Saved entries
※
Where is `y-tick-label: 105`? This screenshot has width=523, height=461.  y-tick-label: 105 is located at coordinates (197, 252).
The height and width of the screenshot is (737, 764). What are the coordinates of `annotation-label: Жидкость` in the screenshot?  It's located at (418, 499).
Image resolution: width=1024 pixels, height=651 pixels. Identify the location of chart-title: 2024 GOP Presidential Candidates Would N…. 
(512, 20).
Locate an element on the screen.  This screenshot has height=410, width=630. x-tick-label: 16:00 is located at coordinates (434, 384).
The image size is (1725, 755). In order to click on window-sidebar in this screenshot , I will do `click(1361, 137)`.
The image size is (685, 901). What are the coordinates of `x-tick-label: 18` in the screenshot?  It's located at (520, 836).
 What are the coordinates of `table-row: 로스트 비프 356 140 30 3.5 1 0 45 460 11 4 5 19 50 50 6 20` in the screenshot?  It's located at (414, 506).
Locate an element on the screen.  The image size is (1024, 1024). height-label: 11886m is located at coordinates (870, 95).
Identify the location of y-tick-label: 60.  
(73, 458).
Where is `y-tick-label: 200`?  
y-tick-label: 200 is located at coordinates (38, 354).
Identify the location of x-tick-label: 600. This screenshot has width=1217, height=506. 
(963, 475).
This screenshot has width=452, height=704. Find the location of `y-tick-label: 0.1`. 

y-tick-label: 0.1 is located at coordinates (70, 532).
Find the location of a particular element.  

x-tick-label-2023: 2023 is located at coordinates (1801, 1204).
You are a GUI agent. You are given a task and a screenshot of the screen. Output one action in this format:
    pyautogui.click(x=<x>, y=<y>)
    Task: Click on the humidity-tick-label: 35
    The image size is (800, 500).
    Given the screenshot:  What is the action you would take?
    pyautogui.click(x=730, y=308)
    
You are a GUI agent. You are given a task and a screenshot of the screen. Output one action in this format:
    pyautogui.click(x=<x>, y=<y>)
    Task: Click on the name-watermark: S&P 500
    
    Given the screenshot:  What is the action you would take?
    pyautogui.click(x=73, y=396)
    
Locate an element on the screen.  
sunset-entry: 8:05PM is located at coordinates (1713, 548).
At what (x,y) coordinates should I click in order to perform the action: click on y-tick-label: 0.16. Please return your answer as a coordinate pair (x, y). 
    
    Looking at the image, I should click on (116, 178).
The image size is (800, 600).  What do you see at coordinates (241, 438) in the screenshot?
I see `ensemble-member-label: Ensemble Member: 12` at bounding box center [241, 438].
※
What you have to do:
Reproduce the data word for word, from its very first line down to and including the line that contains "pyautogui.click(x=73, y=396)".

Exercise response:
Where is `y-tick-label: 105`? This screenshot has width=523, height=461.  y-tick-label: 105 is located at coordinates (197, 252).
The height and width of the screenshot is (737, 764). What are the coordinates of `annotation-label: Жидкость` in the screenshot?  It's located at (418, 499).
Image resolution: width=1024 pixels, height=651 pixels. Identify the location of chart-title: 2024 GOP Presidential Candidates Would N…. 
(512, 20).
Locate an element on the screen.  This screenshot has height=410, width=630. x-tick-label: 16:00 is located at coordinates (434, 384).
The image size is (1725, 755). In order to click on window-sidebar in this screenshot , I will do `click(1361, 137)`.
The image size is (685, 901). What are the coordinates of `x-tick-label: 18` in the screenshot?  It's located at (520, 836).
 What are the coordinates of `table-row: 로스트 비프 356 140 30 3.5 1 0 45 460 11 4 5 19 50 50 6 20` in the screenshot?  It's located at (414, 506).
Locate an element on the screen.  The image size is (1024, 1024). height-label: 11886m is located at coordinates (870, 95).
Identify the location of y-tick-label: 60.  
(73, 458).
Where is `y-tick-label: 200`?  
y-tick-label: 200 is located at coordinates (38, 354).
Identify the location of x-tick-label: 600. This screenshot has width=1217, height=506. 
(963, 475).
This screenshot has width=452, height=704. Find the location of `y-tick-label: 0.1`. 

y-tick-label: 0.1 is located at coordinates (70, 532).
Find the location of a particular element.  

x-tick-label-2023: 2023 is located at coordinates (1801, 1204).
You are a GUI agent. You are given a task and a screenshot of the screen. Output one action in this format:
    pyautogui.click(x=<x>, y=<y>)
    Task: Click on the humidity-tick-label: 35
    The image size is (800, 500).
    Given the screenshot:  What is the action you would take?
    pyautogui.click(x=730, y=308)
    
You are a GUI agent. You are given a task and a screenshot of the screen. Output one action in this format:
    pyautogui.click(x=<x>, y=<y>)
    Task: Click on the name-watermark: S&P 500
    
    Given the screenshot:  What is the action you would take?
    pyautogui.click(x=73, y=396)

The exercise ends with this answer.